**EXERCISE PROMPT:** Using the data that follows, say how many lines contain the word "Viewport", giving the number by itself.

**EXCERPTED RECORDS:**
---------------
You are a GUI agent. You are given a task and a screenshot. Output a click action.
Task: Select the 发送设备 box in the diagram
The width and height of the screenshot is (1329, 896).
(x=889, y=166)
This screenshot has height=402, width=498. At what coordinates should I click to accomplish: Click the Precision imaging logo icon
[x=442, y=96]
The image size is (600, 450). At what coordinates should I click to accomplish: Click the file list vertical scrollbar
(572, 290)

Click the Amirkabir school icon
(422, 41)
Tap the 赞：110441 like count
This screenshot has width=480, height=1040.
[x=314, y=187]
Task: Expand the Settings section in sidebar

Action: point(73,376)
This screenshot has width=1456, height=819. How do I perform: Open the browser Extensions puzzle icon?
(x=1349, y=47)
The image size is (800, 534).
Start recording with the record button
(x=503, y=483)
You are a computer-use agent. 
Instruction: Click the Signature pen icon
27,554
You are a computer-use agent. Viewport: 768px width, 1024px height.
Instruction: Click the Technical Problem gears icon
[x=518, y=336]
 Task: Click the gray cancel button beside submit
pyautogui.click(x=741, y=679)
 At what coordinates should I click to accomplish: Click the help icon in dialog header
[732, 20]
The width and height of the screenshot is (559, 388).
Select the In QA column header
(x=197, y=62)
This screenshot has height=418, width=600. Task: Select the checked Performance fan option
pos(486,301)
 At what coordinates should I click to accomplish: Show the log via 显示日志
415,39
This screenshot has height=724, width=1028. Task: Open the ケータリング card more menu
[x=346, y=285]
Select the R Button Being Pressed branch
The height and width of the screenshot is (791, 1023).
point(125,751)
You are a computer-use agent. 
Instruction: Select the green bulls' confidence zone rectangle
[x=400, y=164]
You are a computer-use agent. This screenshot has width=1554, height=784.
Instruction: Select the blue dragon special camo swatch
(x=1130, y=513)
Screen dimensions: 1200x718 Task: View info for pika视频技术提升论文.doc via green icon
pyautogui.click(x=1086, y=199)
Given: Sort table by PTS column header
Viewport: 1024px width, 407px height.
---------------
**RESPONSE TO THE EXERCISE:** 2